Étapes ultérieures de la différenciation
Les chercheurs analysent également les étapes suivantes de la différenciation de l'Epi et du PrE, au moment de l'implantation dans l'utérus. Ces étapes comportent des événements morphogénétiques cruciaux tels que l'épithélialisation de l'Epi ou la transition épithélio-mésenchymateuse (TEM) du PrE. Il est important de comprendre les mécanismes des TEM car elles sont impliquées dans la dissémination des cellules cancéreuses.

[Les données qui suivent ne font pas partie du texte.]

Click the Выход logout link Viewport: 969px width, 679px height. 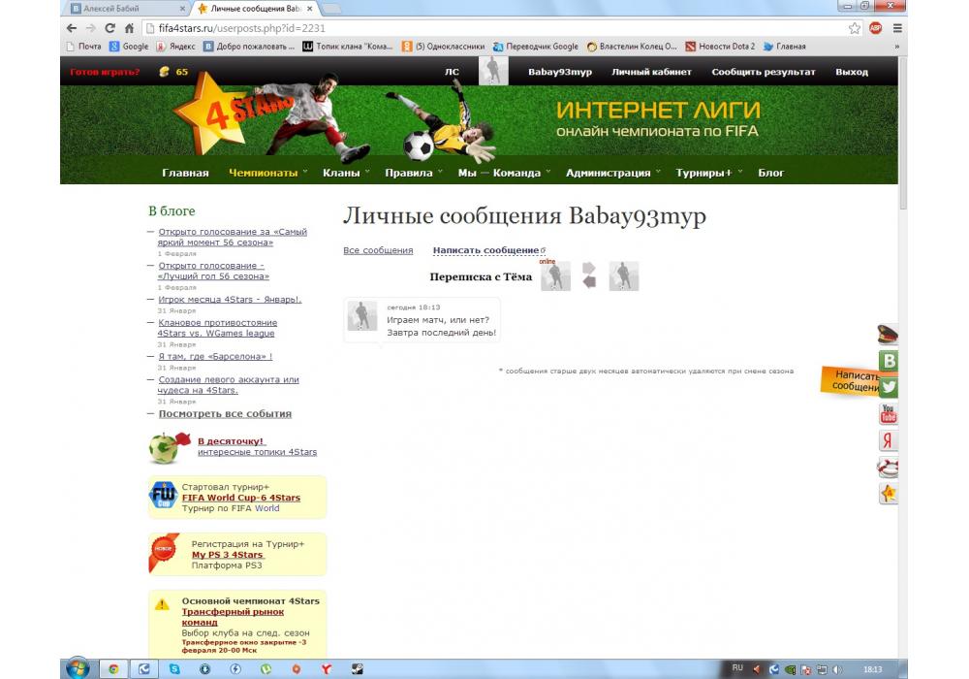[x=852, y=72]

Création d'amas cellulaires imitant l'embryon de souris
Des chercheurs de l'Institut Pasteur ont réussi à créer des amas cellulaires imitant partiellement l'organisation d'embryons de souris. Cette technique consiste à utiliser une molécule chimique qui inhibe le lien entre une petite protéine appelée SUMO et d'autres protéines de la cellule. En empêchant l'accrochage de SUMO sur les complexes protéiques de la chromatine, la stabilité de l'expression des gènes est compromise. Bien que l'architecture soit moins aboutie et la variété cellulaire moins grande que dans d'autres modèles, une grande proportion des structures forment des pseudo-embryons s'allongeant progressivement pour créer une tête et un tronc. Cette approche ouvre la voie à l'utilisation de molécules pour réguler l'état chromatinien dans la reconstruction de modèles d'organes et d'embryons.